### What you should do
Out of the entries that follow, copy each line containing "agent".

(Record extracts)

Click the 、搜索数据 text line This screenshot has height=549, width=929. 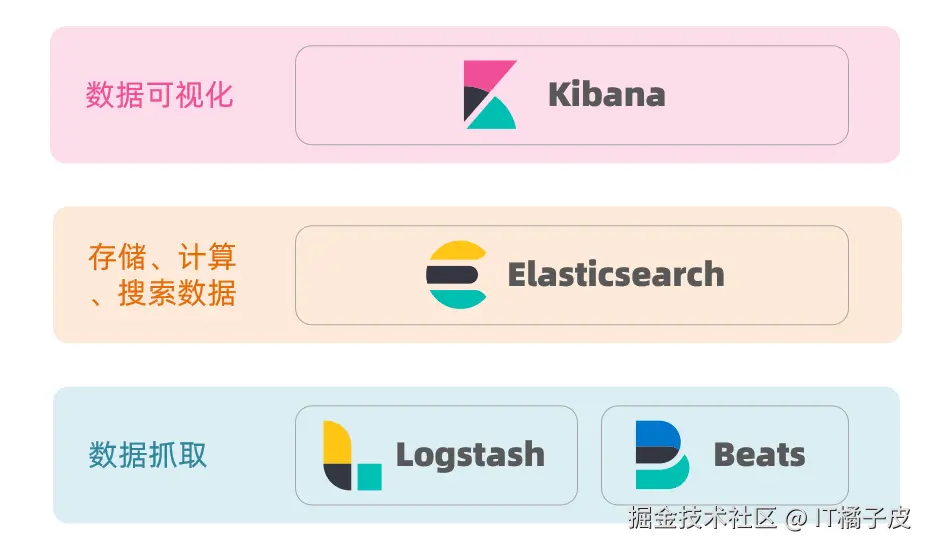(162, 293)
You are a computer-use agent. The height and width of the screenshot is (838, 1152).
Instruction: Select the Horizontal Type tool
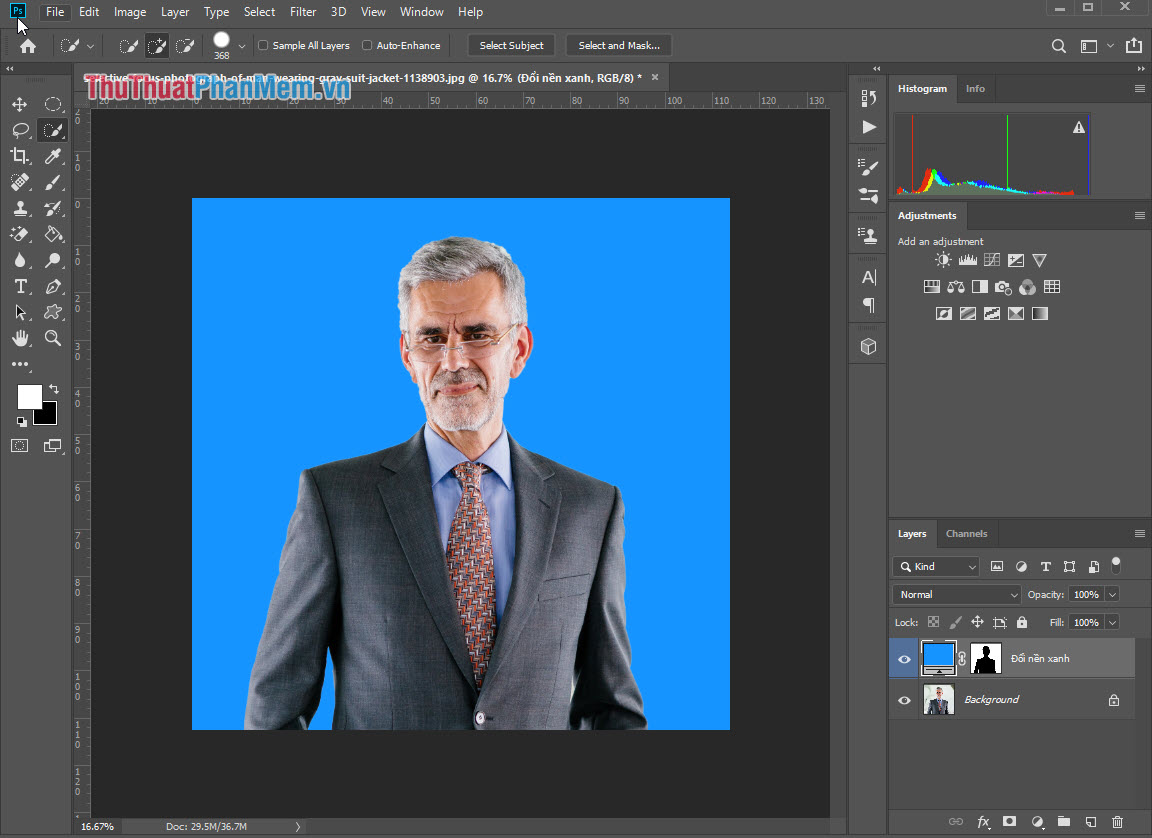coord(20,286)
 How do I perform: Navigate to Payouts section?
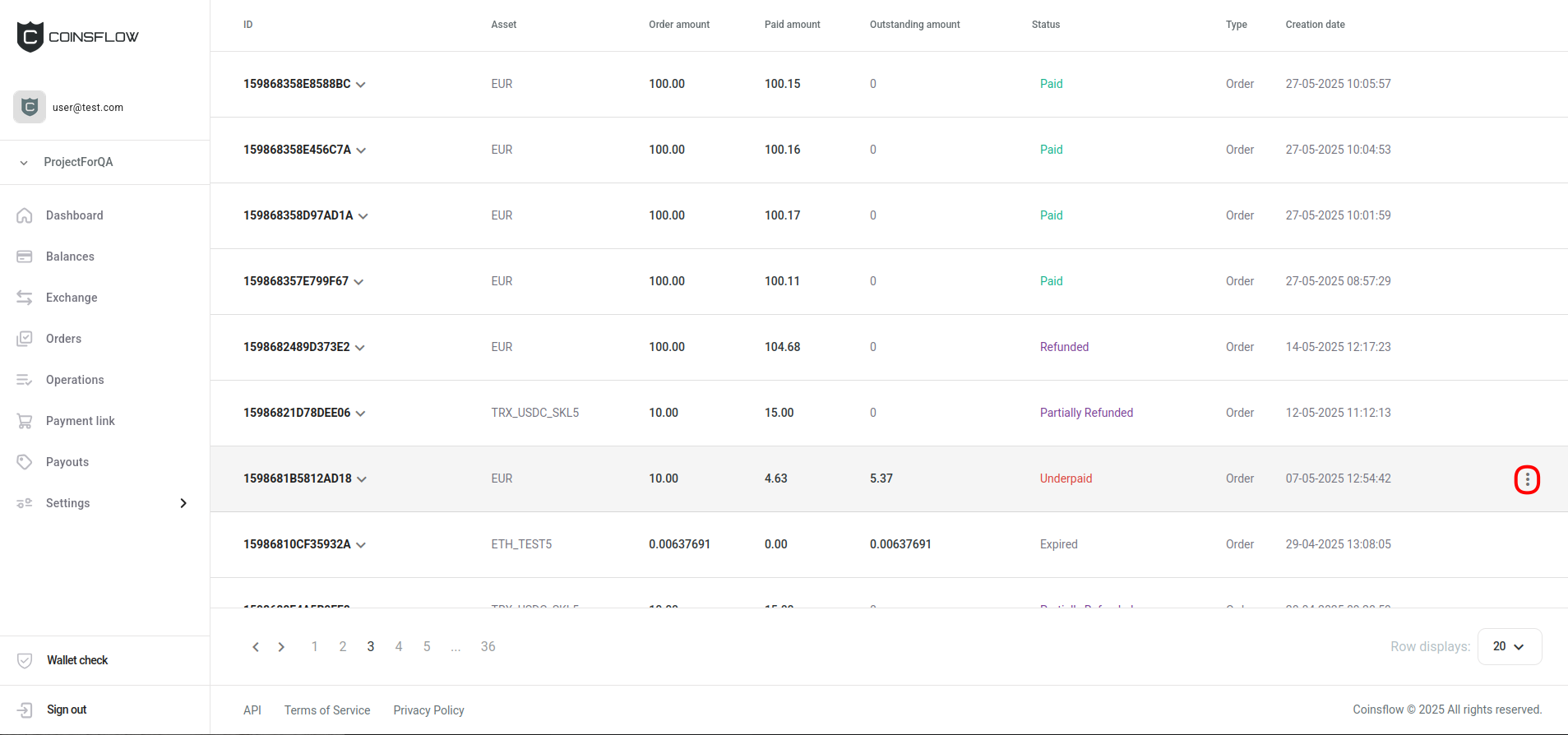(x=67, y=462)
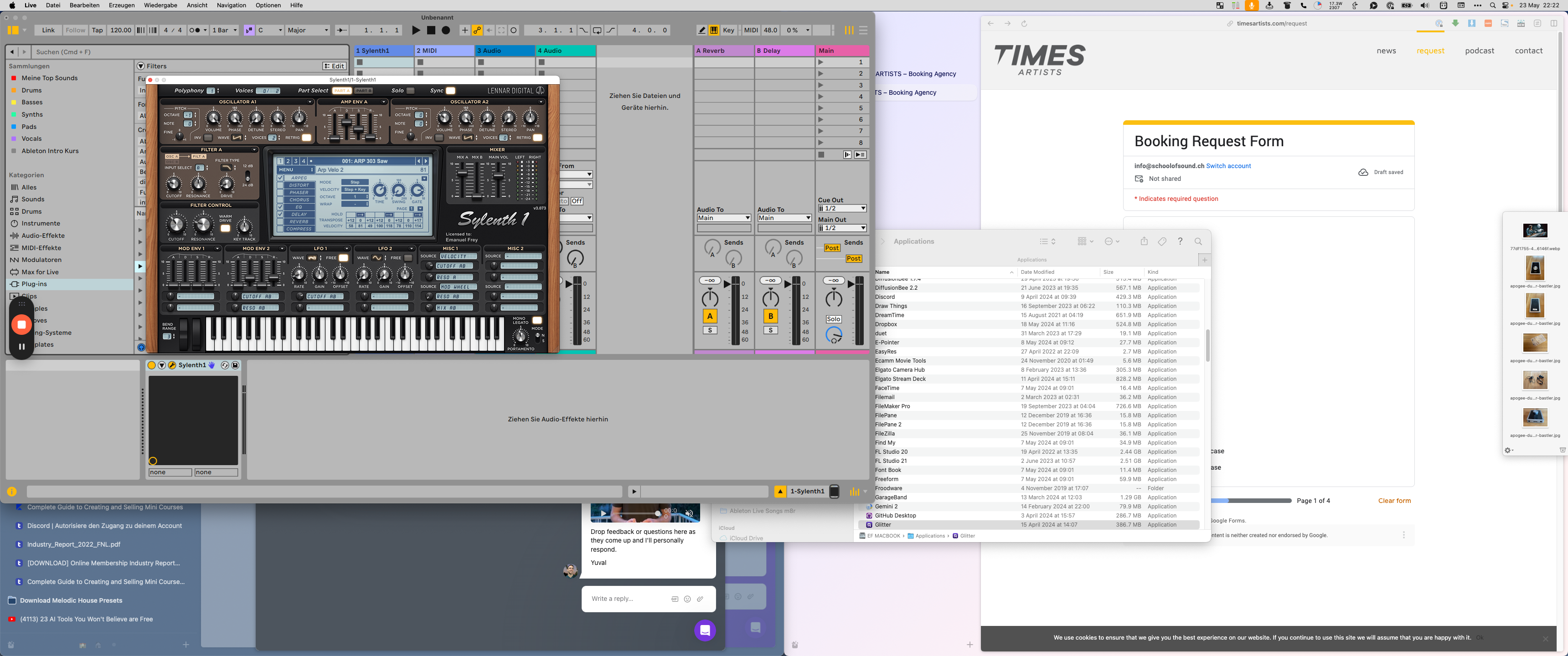Activate the draw mode pencil icon

702,30
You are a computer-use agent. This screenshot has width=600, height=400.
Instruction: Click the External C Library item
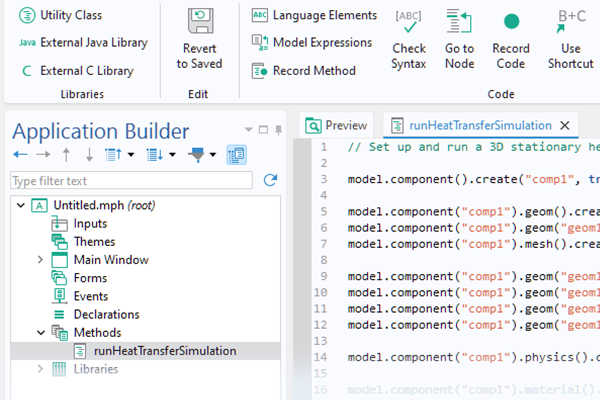pos(76,71)
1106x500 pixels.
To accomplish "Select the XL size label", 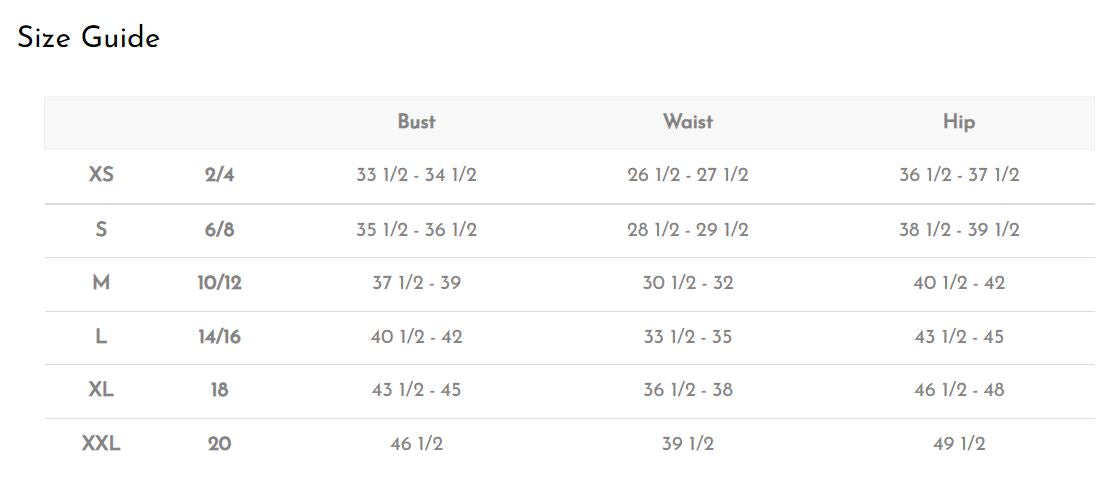I will [x=101, y=390].

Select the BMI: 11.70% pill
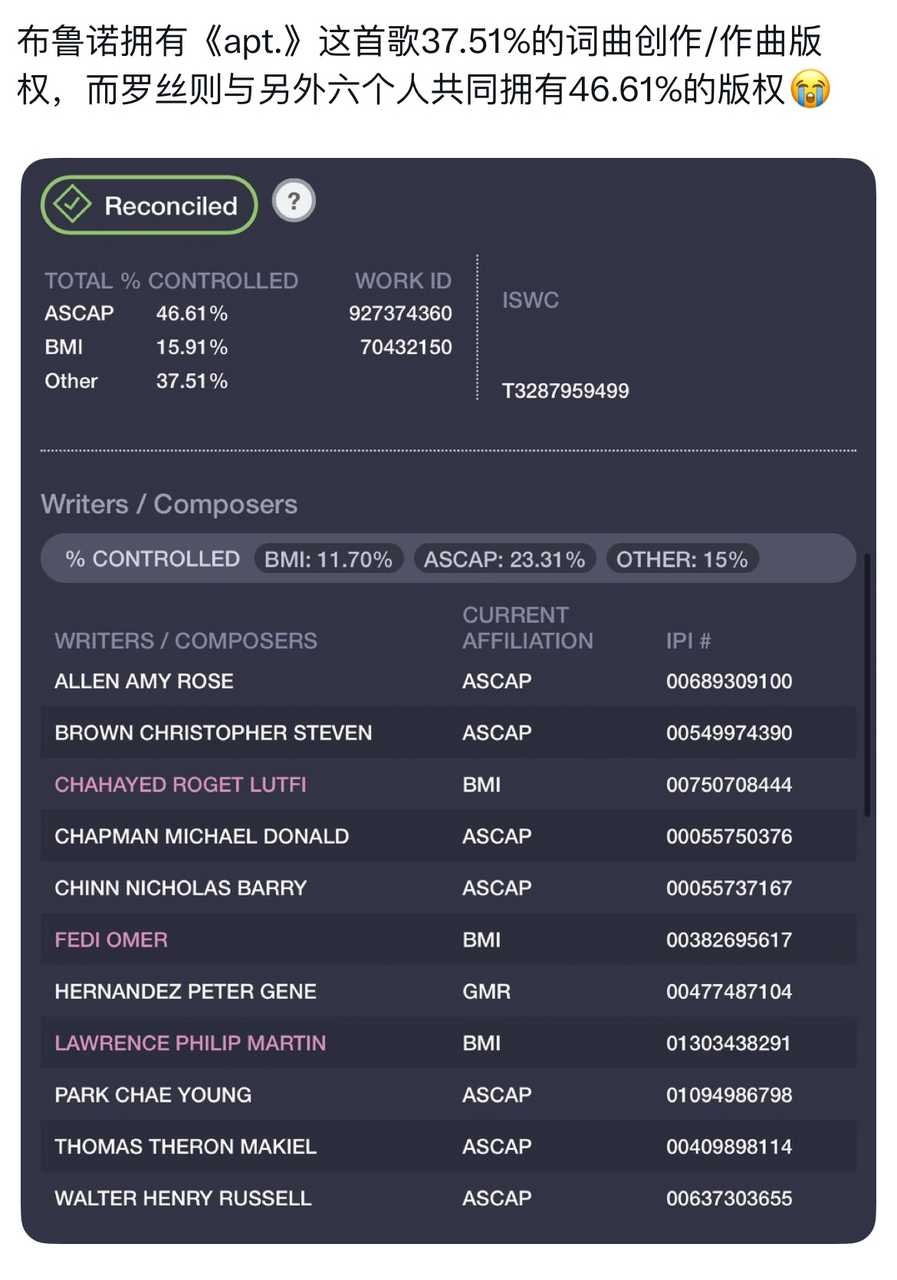coord(328,559)
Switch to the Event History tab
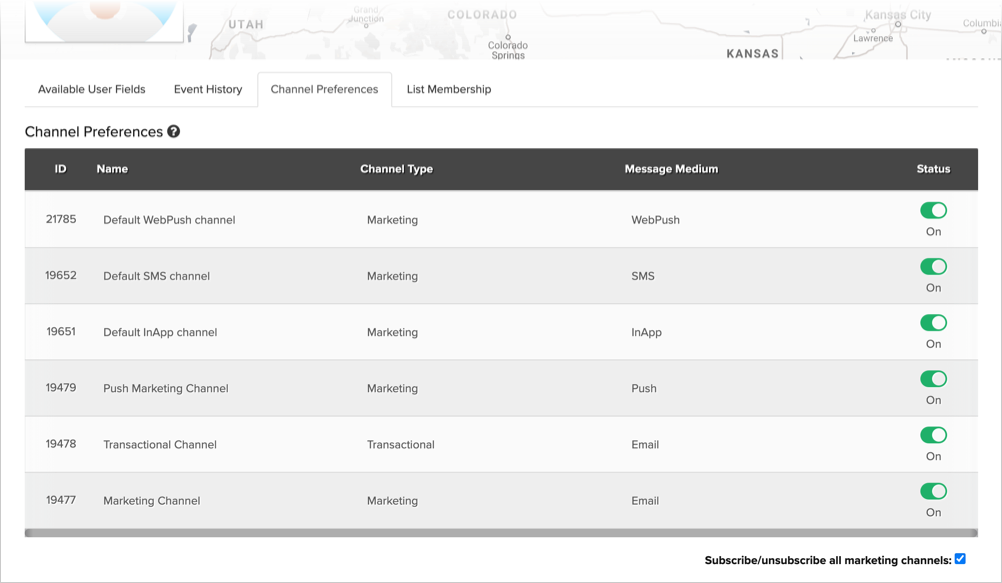 [208, 90]
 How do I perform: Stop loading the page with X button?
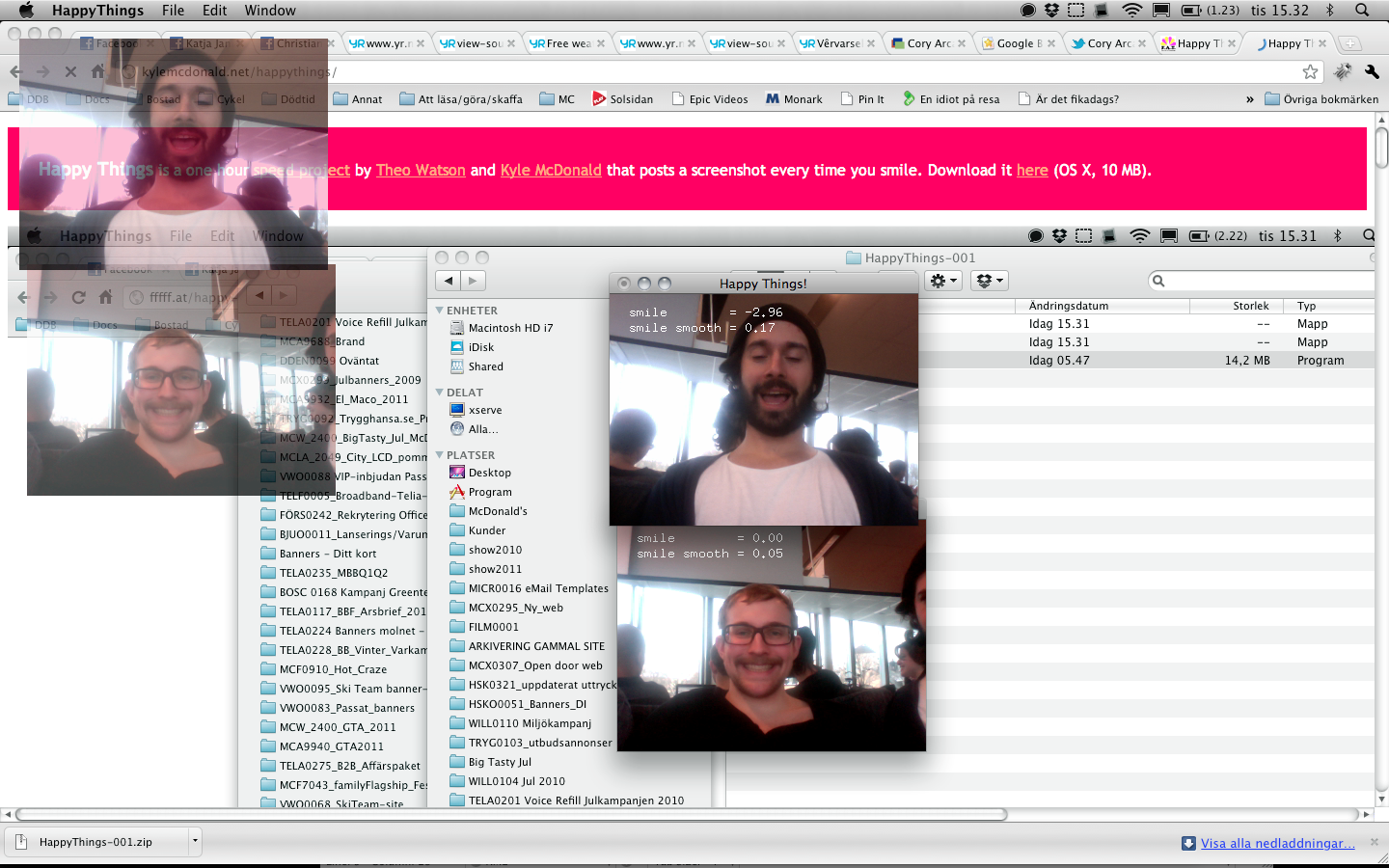coord(70,71)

(End Record extracts)

### Answer
You are a computer-use agent. The height and width of the screenshot is (838, 1152).
You are a computer-use agent. This screenshot has width=600, height=400.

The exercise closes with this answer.